▸ **WRITTEN REQUEST 1**:
Rewrite the motion estimation passage, starting at the words "Full Search is" and ending after "Digital Television System).", with "Full Search" replaced by "Exhaustive Search".

▸ **SELECTED PASSAGE**:

## MOTION ESTIMATION WITH DIAMOND SEARCH ALGORITHM FOR THE H.264 STANDARD ENCODER

Victor Hugo Caldas Marinho<sup>1</sup>, Alba Sandyra Bezerra Lopes<sup>1</sup>, Ivan Saraiva Silva<sup>2</sup>, Edgard de Faria Correa<sup>1</sup>

> {victorhugo,alba}@lasic.ufrn.br; edgard@dimap.ufrn.br; ivan@ufpi.edu.br <sup>1</sup>Federal University of Rio Grande do Norte <sup>2</sup>Federal University of Piaui

#### ABSTRACT

This paper presents an architecture for H.264 Motion Estimation. The algorithm used in the implementation is the fast block matching algorithm Diamond Search. This algorithm reduces the complexity needed to precess video sequences on the encoder module. The architecture was implemented in VHDL using Quartus 10.0 and synthesized using a Stratix III. Results of design cost and performance are presented.

## **1. INTRODUCTION**

The H.264/AVC is the most advanced video compression standard with archive its goal reducing in almost 50% the number of bits needed to represent de information. This gain is consequence of high level increase in computational complexity of its modules, mainly the ME (Motion Estimation) [4].

The ME is the most compute intensive module of a video encoder, This module takes advantage of temporal redundancy existent in a video sequence One way to identify this redundancy is through the similarities existent between two neighboring frames. Many was developed to perform this process. These algorithms should generate efficient results in limited time.

Full Search is considered the only existing optimal algorithm, since it seeks the best match possible in all regions of search area. Through extensive testing of the lower value of distortion is found, however this requires a high number of operations to perform the process. And the number of operations increases as much as the size of search area increases too. [3]

To overcome this disadvantage many algorithms has been created aiming to reduce this complexity. One of the fast block-matching algorithm proposed is called Diamond Search [2]

This work is part of the H.264 Network, that aims develop Brazilian technology for the SBTVD (Brazilian Digital Television System).

▸ **SUPPLIED RECORDS**:
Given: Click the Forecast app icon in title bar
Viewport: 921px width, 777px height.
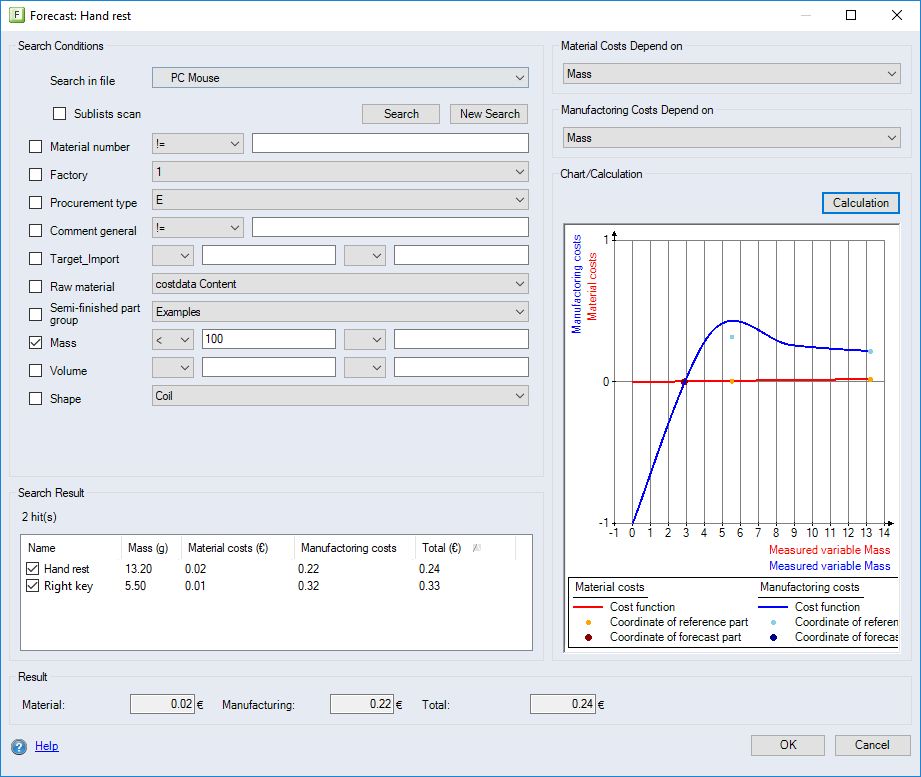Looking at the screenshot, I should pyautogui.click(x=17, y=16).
==
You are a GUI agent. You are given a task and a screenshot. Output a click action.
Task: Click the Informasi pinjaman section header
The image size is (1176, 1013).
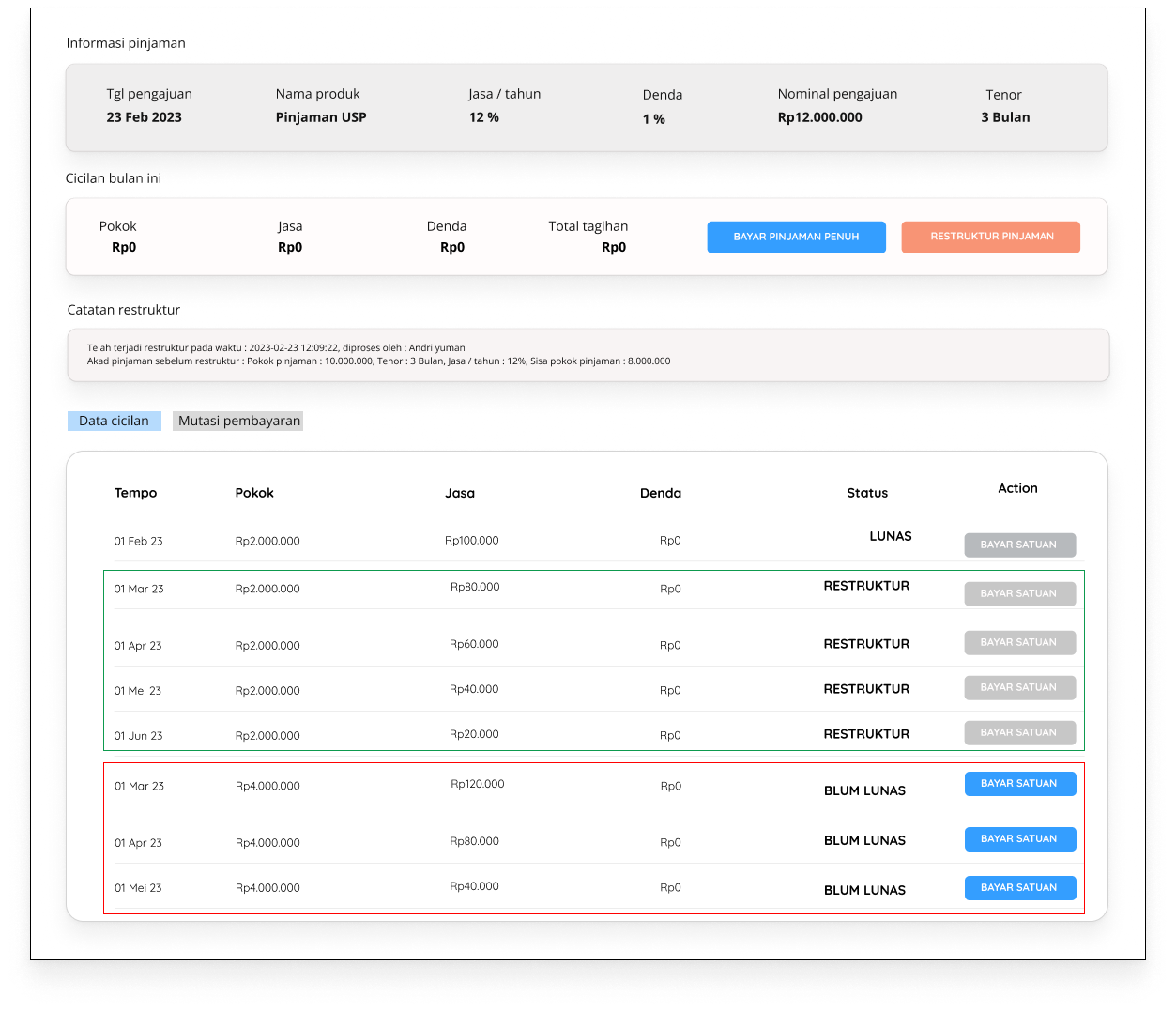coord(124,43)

▸ **WRITTEN REQUEST 2**:
Put the record lines into a Markdown table with the columns Number and Record line. Start at the line containing "You are a GUI" and stop after the line containing "coord(124,43)". Number each row, skip blank lines, and leave the pictures out.

▸ **CORRECT ANSWER 1**:
Exhaustive Search is considered the only existing optimal algorithm, since it seeks the best match possible in all regions of search area. Through extensive testing of the lower value of distortion is found, however this requires a high number of operations to perform the process. And the number of operations increases as much as the size of search area increases too. [3]

To overcome this disadvantage many algorithms has been created aiming to reduce this complexity. One of the fast block-matching algorithm proposed is called Diamond Search [2]

This work is part of the H.264 Network, that aims develop Brazilian technology for the SBTVD (Brazilian Digital Television System).

▸ **CORRECT ANSWER 2**:
| Number | Record line |
|---|---|
| 1 | You are a GUI agent. You are given a task and a screenshot. Output a click action. |
| 2 | Task: Click the Informasi pinjaman section header |
| 3 | The image size is (1176, 1013). |
| 4 | coord(124,43) |